После обыска его отвели в другую камеру, в которой стоял большой стол с несколькими стульями. Грубым толчком охранник усадил его на холодный металлический стул и защелкнул цепочку наручников в карабин, закрепленный на панели стола. Проверив, что карабин надежно закрыт, охранник удалился. Не успел Юшенг оглядеться, как в камеру зашел представительный мужчина в штатском, лет пятидесяти на вид: в уголках глаз скопились, ожидая своего часа, предательские морщинки, а в расчесанных на пробор волосах серебрилась седина. Аккуратно отодвинув стул, он сел, включил вирт и сложил перед собой руки, с вежливым вниманием уставившись на Юшенга, как будто ожидая от него какого-то действия. Внешне он напоминал начальника отдела из какой-нибудь конторы. Юшенг кашлянул и вежливо поздоровался. Мужчина удовлетворённо кивнул, словно получив то, на что рассчитывал.
- Значит, вы аспирант Чжан Юшенг, – сказал он так веско, как будто констатировал какой-то физический постулат. Юшенг поспешно кивнул, открыв рот чтобы объясниться, но «начальник отдела» не дал ему произнести ни слова.
- Меня зовут Сунь Гуанмин, я капитан следственного комитета. Вы можете называть меня гражданин следователь.
Юшенг повторно открыл рот, но и эта попытка оказалась неудачной.
- Я веду ваше дело, – пояснил капитан Сунь, открывая вирт плоскость и настраивая её на приват-трансляцию. Со стороны Юшенга вирт-плоскость казалась чёрным прямоугольником, висящим в воздухе, и ему оставалось только гадать, что же со своей стороны с таким интересом изучает следователь?

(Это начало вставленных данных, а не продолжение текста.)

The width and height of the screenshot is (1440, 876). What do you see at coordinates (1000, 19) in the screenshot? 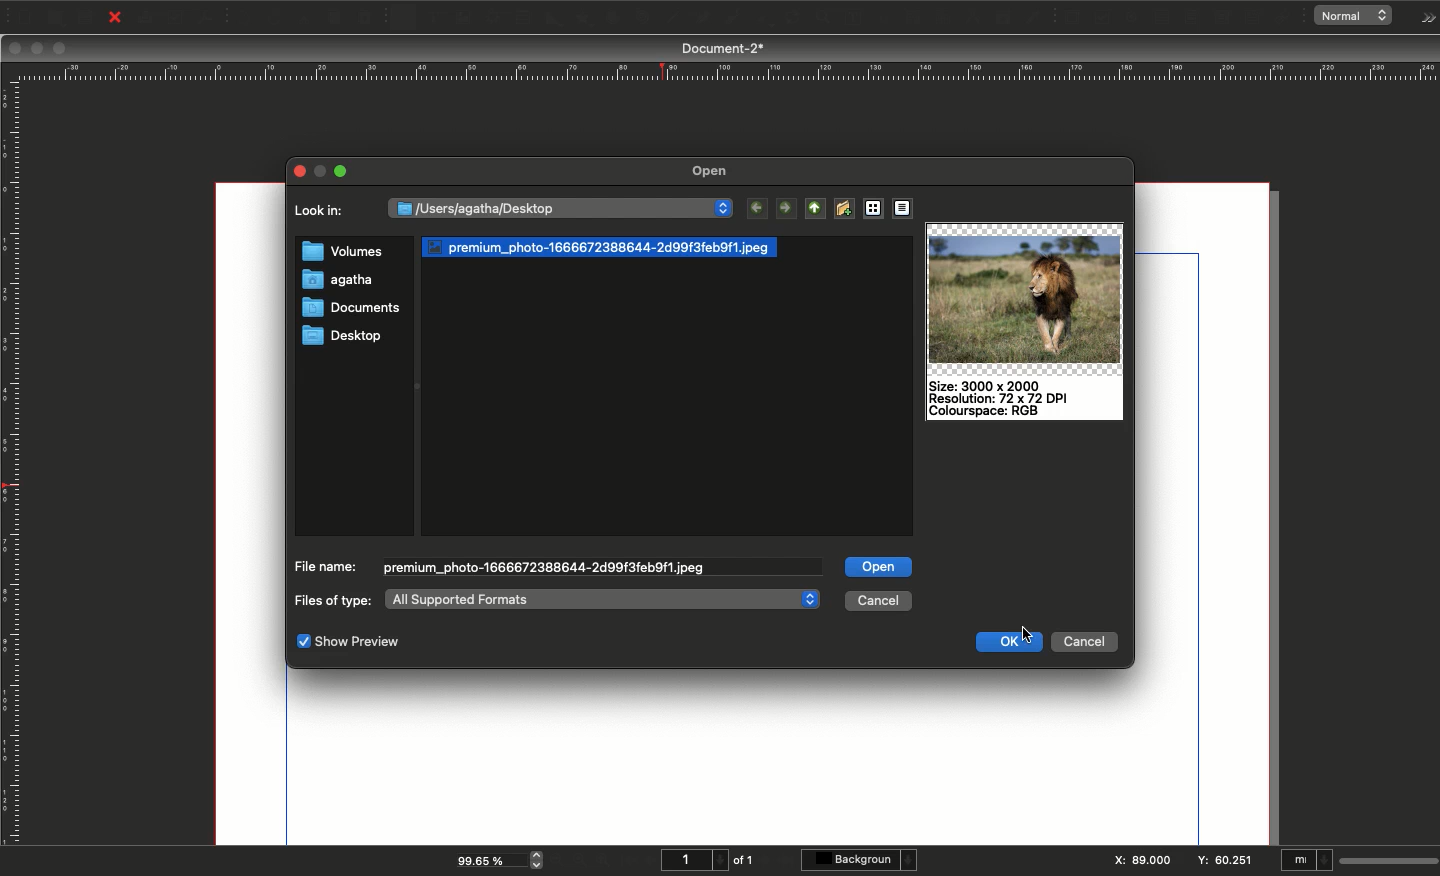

- Может быть, вы сэкономите мне время и сразу признаетесь? – с надеждой спросил капитан Сунь, закончив читать.
- В чем? – затравленно спросил Юшенг.
- Как в чем? – изумился капитан. – В убийстве Сюэ Сяомин, конечно.
- Сяомин?! – Юшген попытался вскочить, забыв о наручниках. Острая боль в ободранных запястьях привела его в себя.
- Сяомин мертва? – переспросил он, чувствуя, как внутри что-то обрывается. – Не может быть!